A "COMPLETE INFORMATION BLACKOUT," PART TWO:
Disagreement By Courts On The Closure Of Immigration Hearings Makes Supreme Court Review Likely

By JULIE HILDEN


julhil@aol.com
----
Tuesday, Oct. 29, 2002

This is Part Two of a two-part series on the Third Circuit's historic decision to deny media access to 9/11-related immigration proceedings. Part One provided an overview of the decision. This Part will discuss more specifically the legal arguments relating to press access that were made. - Ed.

Why do veteran federal appellate judges often disagree so strongly on points of federal and Constitutional law - their very areas of greatest expertise - that the Supreme Court is ultimately required to step in and resolve the conflict?

The answer, I believe, is often that these disagreements occur in cases that not only present difficult legal questions, but also are flashpoints for underlying conflicts involving basic values and beliefs.

[Directive 1] In the listing, rewrite everything from the line with "Where should I" through the end of the listing, putting "battery indicator" in place of "battery icon" and keeping everything else the same. Don't include the pictures.

[Data rows]
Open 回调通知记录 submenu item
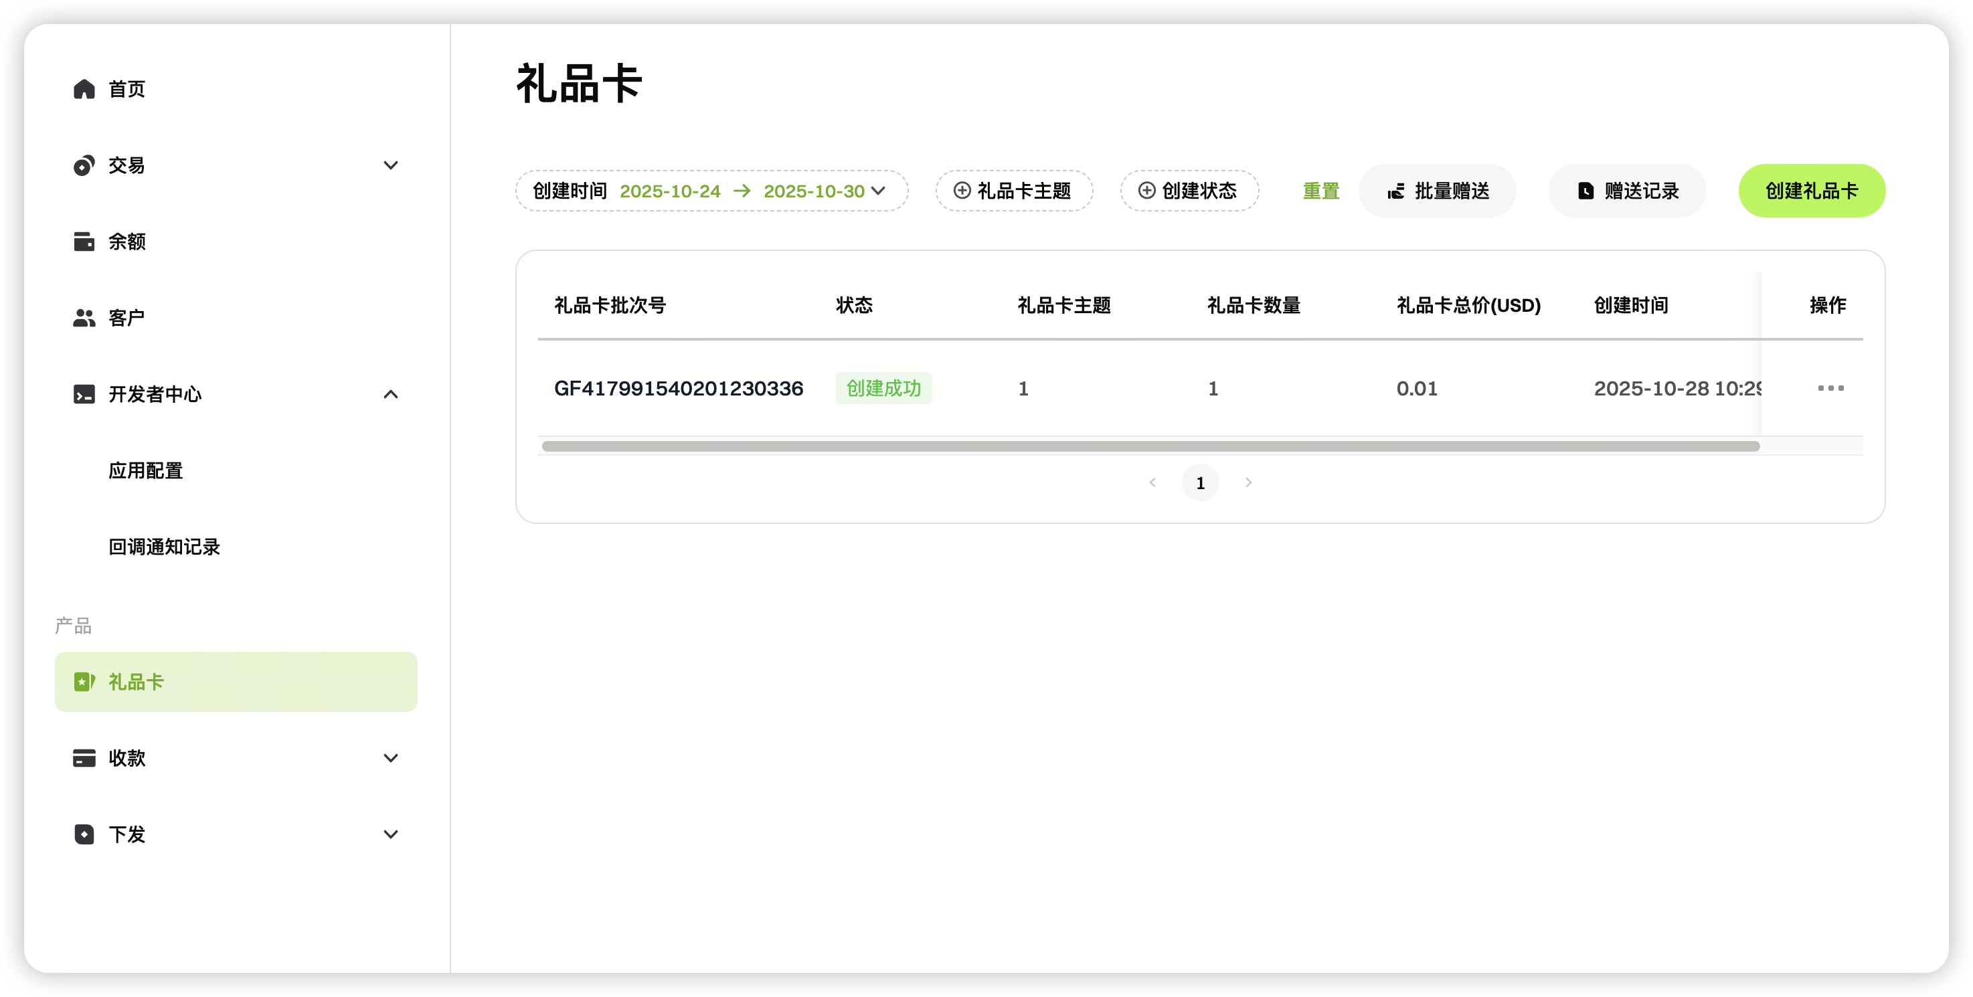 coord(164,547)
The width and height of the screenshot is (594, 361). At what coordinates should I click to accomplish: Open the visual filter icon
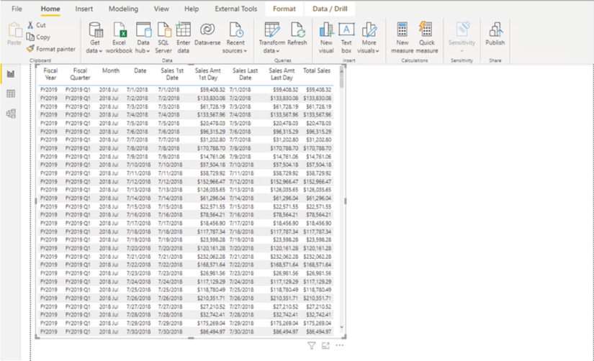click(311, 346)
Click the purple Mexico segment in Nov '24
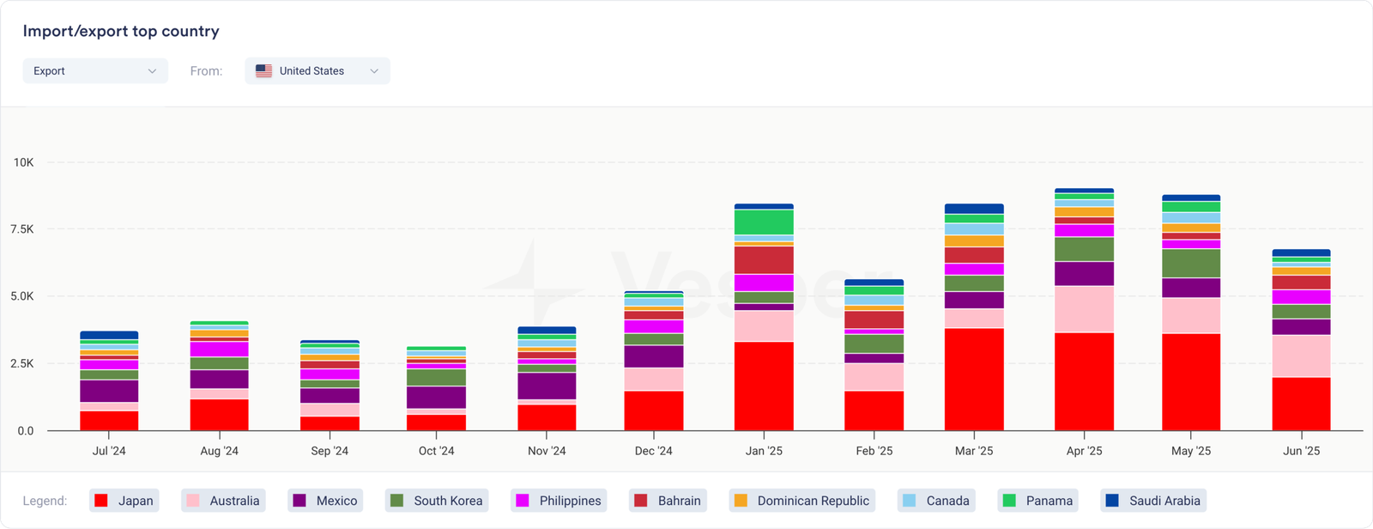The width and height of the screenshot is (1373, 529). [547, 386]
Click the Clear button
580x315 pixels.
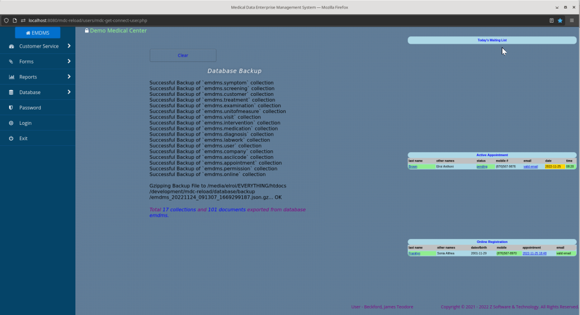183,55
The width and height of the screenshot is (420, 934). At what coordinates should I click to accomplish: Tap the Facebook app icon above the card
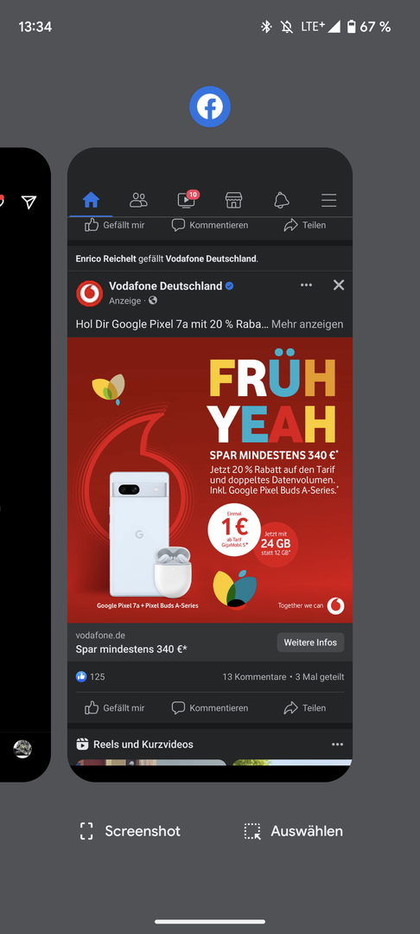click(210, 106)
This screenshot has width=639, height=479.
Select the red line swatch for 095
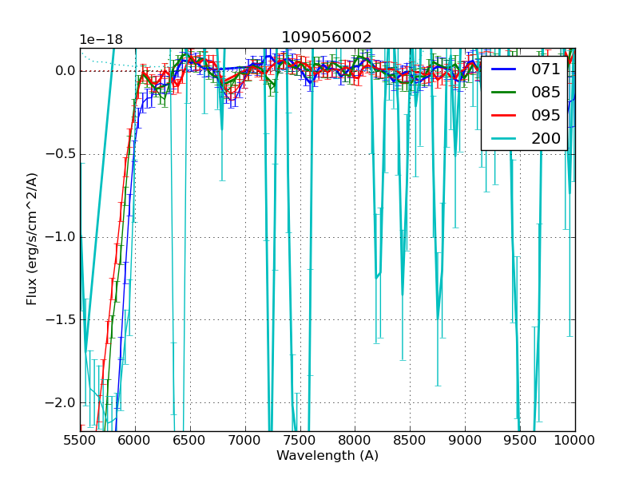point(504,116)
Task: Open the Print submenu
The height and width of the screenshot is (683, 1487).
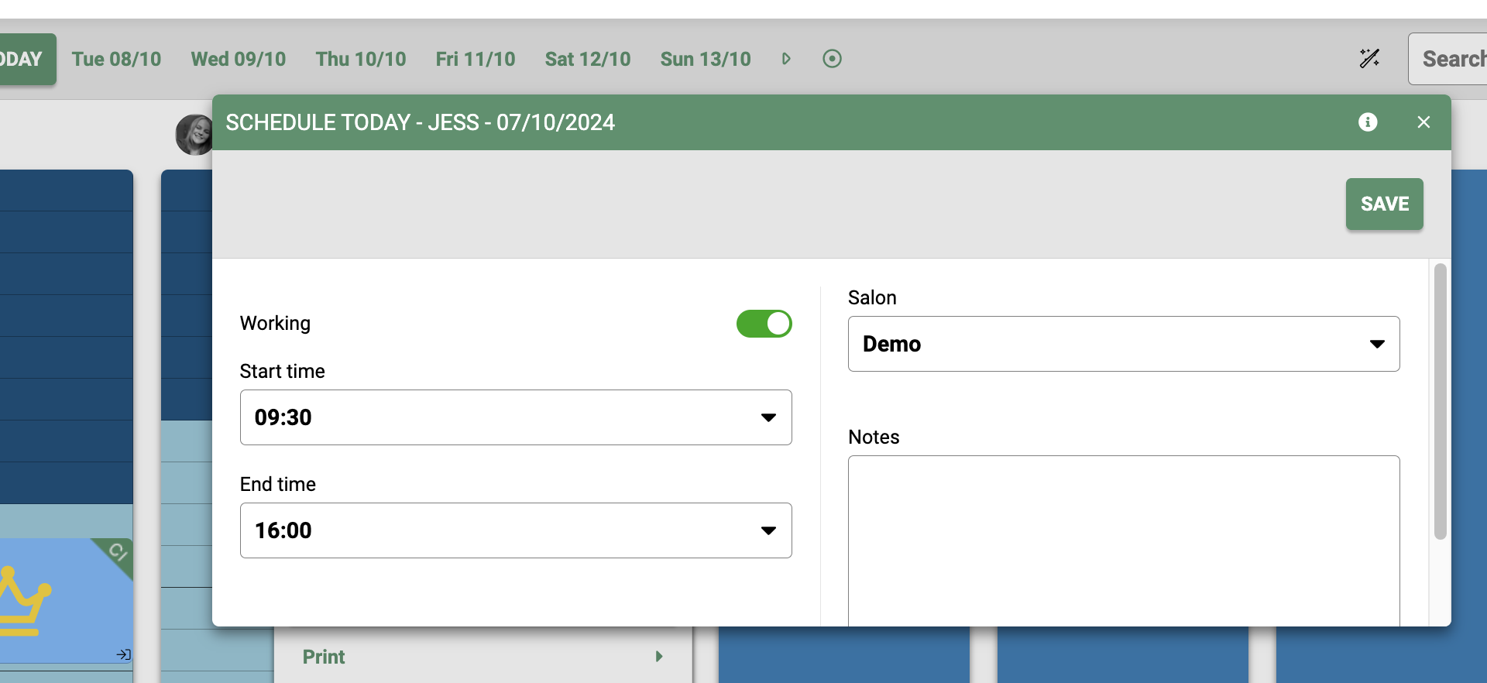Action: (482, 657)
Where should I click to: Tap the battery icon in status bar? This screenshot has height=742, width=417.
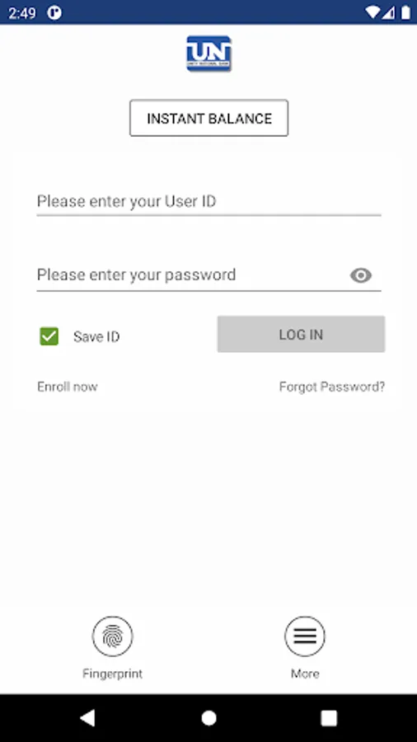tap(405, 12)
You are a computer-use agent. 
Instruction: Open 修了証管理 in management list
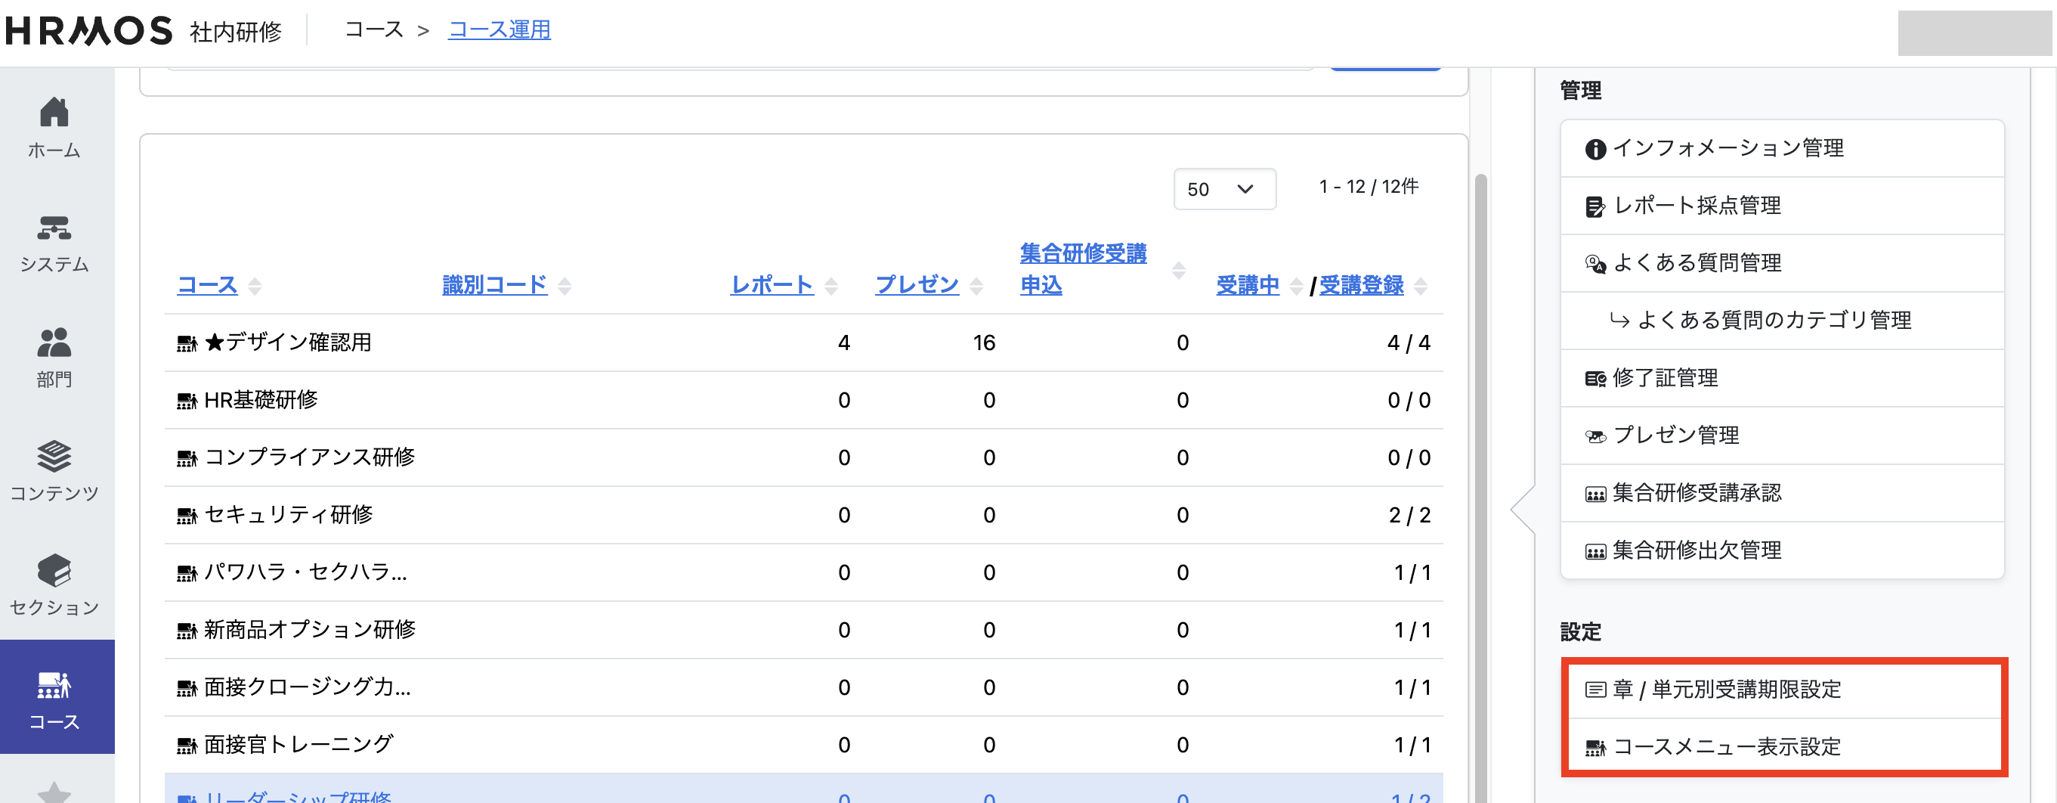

[Directive 2] Continue the article on judges disagreeing over closed immigration hearings, starting right after its last sentence.

[Expected answer 1]
Where should I click to: Tap the battery indicator in status bar? This screenshot has height=742, width=417.
tap(405, 12)
You are a computer-use agent. 
Instruction: Open 修了証管理 in management list

[Expected answer 2]
One case in point is the conflict between a recent decision by the U.S. Court of Appeals for the Third Circuit, and an earlier, but still recent, decision by the U.S. Court of Appeals for the Sixth Circuit on the same issue: the closure of deportation proceedings involving 9/11 witnesses who aren't U.S. citizens.

Politics cannot fully explain the divergence. Neither Court is strikingly liberal, nor is either strikingly conservative. Indeed, the Court reputed to be more conservative - the Sixth Circuit - reached the more liberal decision, ruling against blanket secrecy for the proceedings. So what's going on?

The Third Circuit/Sixth Circuit Conflict

As I discussed in Part One of this series, it is unlikely that the persons who are the subjects of these hearings are in any respect suspected of being 9/11 culprits - since if they were, the government would presumably charge them with crimes, or at least detain them indefinitely, as it has done with others.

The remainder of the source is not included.